А.Островский: В данном случае Украина – это, так цинично говоря, часть размена
И в данном случае Украина – это, так цинично говоря, часть размена. Это есть то, чем собственно меняются. Это есть те карты, которыми Россия пользуется в разговоре с Евросоюзом. Я думаю, что, с точки зрения Кремля, это путь к ослаблению санкций. И во всяком случае со стороны Евросоюза. Или надежда на это и начало какого-то гораздо большего процесса, связанного с урегулированием конфликта в Украине.
Не нужно забывать, что те моряки, которые находятся в заключении в России, в общем, это почти что заложники. Потому что то, что привело к их задержанию – это был конфликт. И стоит об этом, наверное, напомнить радиослушателям, что это был конфликт в Черном море, когда украинские суда не могли войти в порт в Николаева. Я не путаю? Николаеве?
В. Дымарский
―
В Керченский пролив.
+--
=== ЗАДАНИЕ A ===
К чему, по мнению говорящего во фрагменте интервью, ведет размен с точки зрения Кремля?
=== ЗАДАНИЕ B ===
Пожалуйста, допишите продолжение фрагмента интервью сразу после реплики «В Керченский пролив.».
Приведенный далее материал с фрагментом интервью никак не связан.

=== ИСХОДНЫЕ ЗАПИСИ ===
+--
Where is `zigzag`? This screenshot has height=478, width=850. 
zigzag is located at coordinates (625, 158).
+--
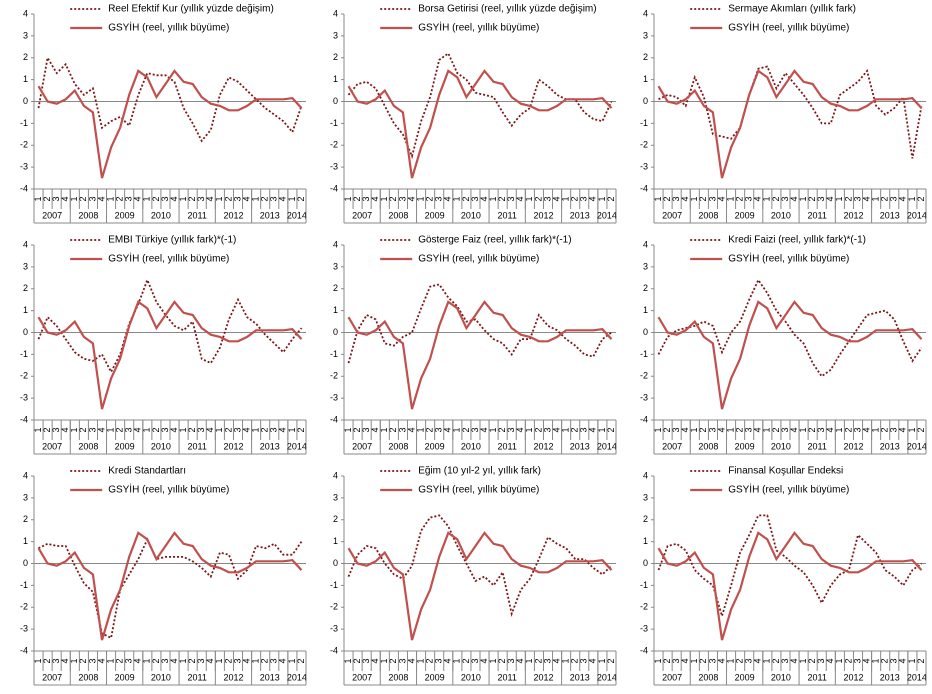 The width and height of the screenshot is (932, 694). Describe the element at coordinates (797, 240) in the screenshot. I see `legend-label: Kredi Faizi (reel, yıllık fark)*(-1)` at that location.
+--
=== ОТВЕТ A ===
К ослаблению санкций.

=== ОТВЕТ B ===
А. Островский
―
Прошу прощения, не могли войти в Керченский пролив, потому что им перегородили путь российские военные. Они были захвачены. С точки зрения международного права, это было нарушение международных договоренностей, суверенитета Украины в данном случае. Поэтому это те карты, которыми пользуется Россия в переговорах с Макроном. России нужно снятие санкций. Макрону, я думаю, очень важно показать, что он будет тем человеком. И он получит выгоду от этого политическую и международную, что он смог урегулировать важный конфликт или хотя бы начать к этому путь.Для Трампа это тоже важная вещь, потому что после захвата украинских военных, как мы помним, Трамп должен был встречаться с Владимиром Путиным на полях, по-моему, «двадцатки». И Трамп эту встречу отменил и сказал, что никакой встречи не будет, пока военные не будут освобождены. Но Трамп после этого встречался и переговаривался с Путиным, потому что слова Трампа…
В. Дымарский
―
Они мало что значат.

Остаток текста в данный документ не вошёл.